The Threenager and Ferocious Four years were not a happy time for him. If anything didn’t go his way, he would scream, throw the most incandescent tantrums, and would dissolve into tears at the drop of a hat. His emotional maturity was my biggest concern when he started school, and his apparent inability to see reason beyond the dominant emotion he was experiencing really worried me.
School was his salvation. Over the last two and a half years, his self-confidence, self-awareness and ability to control his emotions have developed faster than anything else, and it’s made such a difference in how he interacts at home with all of us. Simple things like being able to play a board game without fear of it ending in a monsoon of tears and fury, or sending them both off to play in the garden without listening out for the inevitable screams only a few minutes later.

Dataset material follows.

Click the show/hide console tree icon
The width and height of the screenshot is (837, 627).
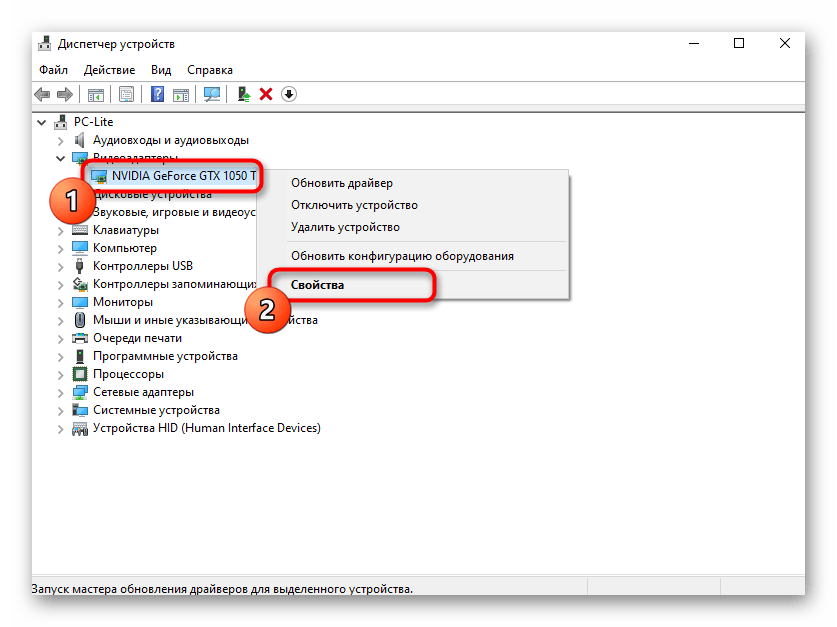point(96,94)
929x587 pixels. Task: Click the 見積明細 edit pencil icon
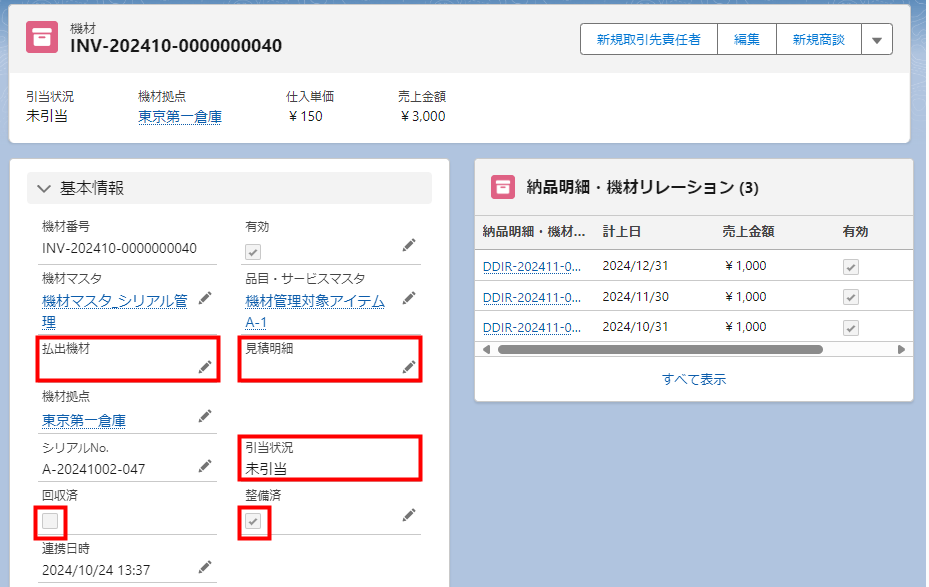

But since lockdown, he’s back – that fragile little boy whose resilience appears to be at rock-bottom, and whose confidence in his own ability to try new things is back on the floor. I initially put it down to the sudden changes, and assumed things would settle – but they haven’t.
So I was fascinated to read in some information sent out by his school that this is exactly the behaviour we should be expecting from him, and others of about 3-6 years old. The large-scale disruption to our children’s lives and routines is having a much more fundamental effect than we might imagine, and the way these littler ones cope is to regress – to go back to the attitudes and responses that we thought they’d outgrown. And not every child will be the same as our little boy; some may become incredibly clingy, some may go back to having trouble with using the toilet properly, and others may not want to sleep alone.
The guidance I read had more to say. Older children of about 7-10 may change too, feeling sad, angry and afraid about how their lives have been turned upside down; they may be anxious about the information they’ve heard in the media, or from friends; they may want to talk about it a lot, or not at all. They may have trouble concentrating on what they’re doing.
It’s tough for preteens and teenagers, too – acting out, doing reckless things, or refusing the leave the house are all possible reactions. The intense emotions can mean they want to shut down communication with family and even their friends, and any communication attempts may turn into conflicts. Then there’s all the worry about exams and the future, for those who were due to take them this year.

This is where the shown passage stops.